Recorded data:
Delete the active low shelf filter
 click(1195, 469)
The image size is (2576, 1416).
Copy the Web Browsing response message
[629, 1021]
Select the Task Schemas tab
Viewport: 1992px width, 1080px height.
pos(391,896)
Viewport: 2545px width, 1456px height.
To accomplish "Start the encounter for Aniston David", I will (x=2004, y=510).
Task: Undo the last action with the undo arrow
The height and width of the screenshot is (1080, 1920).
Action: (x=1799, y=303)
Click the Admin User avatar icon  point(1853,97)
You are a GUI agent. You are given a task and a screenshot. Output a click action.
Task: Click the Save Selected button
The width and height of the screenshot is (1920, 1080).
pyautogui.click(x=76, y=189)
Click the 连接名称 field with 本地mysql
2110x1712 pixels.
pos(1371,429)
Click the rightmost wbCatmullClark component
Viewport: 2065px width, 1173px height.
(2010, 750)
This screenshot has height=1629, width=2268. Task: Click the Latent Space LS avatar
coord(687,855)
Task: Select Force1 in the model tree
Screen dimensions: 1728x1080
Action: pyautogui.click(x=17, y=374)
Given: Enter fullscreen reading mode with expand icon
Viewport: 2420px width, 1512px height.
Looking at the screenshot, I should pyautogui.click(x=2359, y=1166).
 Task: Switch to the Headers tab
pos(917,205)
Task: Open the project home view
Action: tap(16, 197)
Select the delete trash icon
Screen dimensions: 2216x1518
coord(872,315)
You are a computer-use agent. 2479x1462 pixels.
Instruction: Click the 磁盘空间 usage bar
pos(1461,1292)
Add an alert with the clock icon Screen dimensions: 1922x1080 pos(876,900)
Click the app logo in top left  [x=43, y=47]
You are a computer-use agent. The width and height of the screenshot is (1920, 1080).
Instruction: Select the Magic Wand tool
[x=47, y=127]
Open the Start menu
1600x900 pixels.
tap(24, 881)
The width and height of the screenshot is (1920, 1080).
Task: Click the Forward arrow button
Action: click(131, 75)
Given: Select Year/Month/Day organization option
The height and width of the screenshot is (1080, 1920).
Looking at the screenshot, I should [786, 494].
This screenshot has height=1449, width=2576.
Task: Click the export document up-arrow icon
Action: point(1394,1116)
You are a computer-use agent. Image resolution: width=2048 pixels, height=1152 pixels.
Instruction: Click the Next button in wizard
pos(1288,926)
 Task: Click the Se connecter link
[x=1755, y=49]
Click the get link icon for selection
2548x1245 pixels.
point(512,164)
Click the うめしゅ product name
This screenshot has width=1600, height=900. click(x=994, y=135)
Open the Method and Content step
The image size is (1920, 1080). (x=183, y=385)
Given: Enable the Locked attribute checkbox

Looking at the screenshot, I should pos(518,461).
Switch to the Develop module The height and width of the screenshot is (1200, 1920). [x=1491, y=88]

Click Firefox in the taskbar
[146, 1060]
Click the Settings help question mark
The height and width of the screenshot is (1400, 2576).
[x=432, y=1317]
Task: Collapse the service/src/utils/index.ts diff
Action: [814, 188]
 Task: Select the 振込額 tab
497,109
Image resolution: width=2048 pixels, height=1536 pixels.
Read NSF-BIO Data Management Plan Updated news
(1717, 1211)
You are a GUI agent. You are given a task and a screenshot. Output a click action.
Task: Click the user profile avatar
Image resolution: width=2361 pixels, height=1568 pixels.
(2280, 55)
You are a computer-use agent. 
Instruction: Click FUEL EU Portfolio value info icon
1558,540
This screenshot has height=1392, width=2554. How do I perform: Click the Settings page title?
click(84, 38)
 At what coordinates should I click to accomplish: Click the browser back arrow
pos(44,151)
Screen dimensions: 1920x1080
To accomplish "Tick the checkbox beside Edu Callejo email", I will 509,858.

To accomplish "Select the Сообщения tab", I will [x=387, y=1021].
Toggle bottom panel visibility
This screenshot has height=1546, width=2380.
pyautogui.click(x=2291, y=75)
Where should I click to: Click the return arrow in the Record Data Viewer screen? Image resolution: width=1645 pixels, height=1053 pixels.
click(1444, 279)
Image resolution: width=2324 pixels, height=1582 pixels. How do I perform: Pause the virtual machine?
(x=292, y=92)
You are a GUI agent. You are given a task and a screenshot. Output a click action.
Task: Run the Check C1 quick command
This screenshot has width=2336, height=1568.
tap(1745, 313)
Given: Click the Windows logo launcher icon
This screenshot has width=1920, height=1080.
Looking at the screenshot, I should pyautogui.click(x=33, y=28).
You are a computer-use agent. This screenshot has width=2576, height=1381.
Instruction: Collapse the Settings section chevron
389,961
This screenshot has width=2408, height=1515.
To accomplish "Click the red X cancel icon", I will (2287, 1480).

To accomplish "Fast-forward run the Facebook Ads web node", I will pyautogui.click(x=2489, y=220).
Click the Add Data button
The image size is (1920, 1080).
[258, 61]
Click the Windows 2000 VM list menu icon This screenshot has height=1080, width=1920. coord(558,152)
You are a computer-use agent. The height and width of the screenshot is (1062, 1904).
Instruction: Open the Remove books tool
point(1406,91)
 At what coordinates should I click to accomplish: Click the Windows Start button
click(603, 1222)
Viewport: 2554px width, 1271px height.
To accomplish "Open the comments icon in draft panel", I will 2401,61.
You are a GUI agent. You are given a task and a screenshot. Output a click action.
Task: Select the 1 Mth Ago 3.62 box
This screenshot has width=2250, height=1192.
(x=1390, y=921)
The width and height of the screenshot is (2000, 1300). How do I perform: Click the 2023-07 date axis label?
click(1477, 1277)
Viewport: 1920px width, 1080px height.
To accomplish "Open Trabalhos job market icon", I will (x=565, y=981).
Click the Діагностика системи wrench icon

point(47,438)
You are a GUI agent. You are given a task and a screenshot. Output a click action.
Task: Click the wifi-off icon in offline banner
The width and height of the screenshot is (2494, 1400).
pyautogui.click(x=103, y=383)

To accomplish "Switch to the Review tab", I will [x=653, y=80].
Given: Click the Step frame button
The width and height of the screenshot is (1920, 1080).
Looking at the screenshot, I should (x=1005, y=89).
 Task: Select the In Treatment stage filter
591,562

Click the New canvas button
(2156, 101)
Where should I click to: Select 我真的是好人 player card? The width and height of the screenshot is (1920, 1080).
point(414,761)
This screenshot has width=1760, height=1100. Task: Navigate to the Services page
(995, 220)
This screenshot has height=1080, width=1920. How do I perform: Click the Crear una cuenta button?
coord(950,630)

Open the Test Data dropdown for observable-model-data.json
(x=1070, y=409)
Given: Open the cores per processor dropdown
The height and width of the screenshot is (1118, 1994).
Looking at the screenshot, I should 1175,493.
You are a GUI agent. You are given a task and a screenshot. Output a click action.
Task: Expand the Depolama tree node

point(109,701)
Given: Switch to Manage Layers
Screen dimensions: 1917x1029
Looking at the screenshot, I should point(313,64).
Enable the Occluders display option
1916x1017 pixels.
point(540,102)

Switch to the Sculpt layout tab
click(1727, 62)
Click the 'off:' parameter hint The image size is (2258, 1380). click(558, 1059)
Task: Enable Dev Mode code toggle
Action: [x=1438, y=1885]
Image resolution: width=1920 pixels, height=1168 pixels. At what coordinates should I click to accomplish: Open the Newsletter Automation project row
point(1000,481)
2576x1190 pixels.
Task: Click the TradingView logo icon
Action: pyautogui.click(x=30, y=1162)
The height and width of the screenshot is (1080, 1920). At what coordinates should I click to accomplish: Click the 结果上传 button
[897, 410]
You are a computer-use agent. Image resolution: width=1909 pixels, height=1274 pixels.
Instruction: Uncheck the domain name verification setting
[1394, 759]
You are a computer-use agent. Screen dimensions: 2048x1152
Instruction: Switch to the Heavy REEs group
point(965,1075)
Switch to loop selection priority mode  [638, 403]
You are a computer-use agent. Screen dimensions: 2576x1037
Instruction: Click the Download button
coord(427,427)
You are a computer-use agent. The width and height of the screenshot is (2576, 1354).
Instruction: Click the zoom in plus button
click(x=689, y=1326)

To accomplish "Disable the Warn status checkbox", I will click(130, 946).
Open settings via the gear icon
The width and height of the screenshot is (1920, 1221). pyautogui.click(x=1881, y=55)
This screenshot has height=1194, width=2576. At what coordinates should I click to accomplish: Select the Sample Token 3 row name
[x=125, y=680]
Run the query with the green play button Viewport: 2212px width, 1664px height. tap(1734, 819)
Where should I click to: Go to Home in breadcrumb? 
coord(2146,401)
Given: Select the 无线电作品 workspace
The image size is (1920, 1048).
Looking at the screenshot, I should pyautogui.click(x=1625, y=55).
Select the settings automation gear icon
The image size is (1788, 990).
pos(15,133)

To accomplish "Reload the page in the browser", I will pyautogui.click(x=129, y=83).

What you will do: The answer must be a verbatim transcription of the entries above, from the first line through the line that contains "Task: Select Force1 in the model tree", and nothing more.

Task solution:
Delete the active low shelf filter
 click(1195, 469)
The image size is (2576, 1416).
Copy the Web Browsing response message
[629, 1021]
Select the Task Schemas tab
Viewport: 1992px width, 1080px height.
pos(391,896)
Viewport: 2545px width, 1456px height.
To accomplish "Start the encounter for Aniston David", I will (x=2004, y=510).
Task: Undo the last action with the undo arrow
The height and width of the screenshot is (1080, 1920).
Action: (x=1799, y=303)
Click the Admin User avatar icon  point(1853,97)
You are a GUI agent. You are given a task and a screenshot. Output a click action.
Task: Click the Save Selected button
The width and height of the screenshot is (1920, 1080).
pyautogui.click(x=76, y=189)
Click the 连接名称 field with 本地mysql
2110x1712 pixels.
pos(1371,429)
Click the rightmost wbCatmullClark component
Viewport: 2065px width, 1173px height.
(2010, 750)
This screenshot has height=1629, width=2268. Task: Click the Latent Space LS avatar
coord(687,855)
Task: Select Force1 in the model tree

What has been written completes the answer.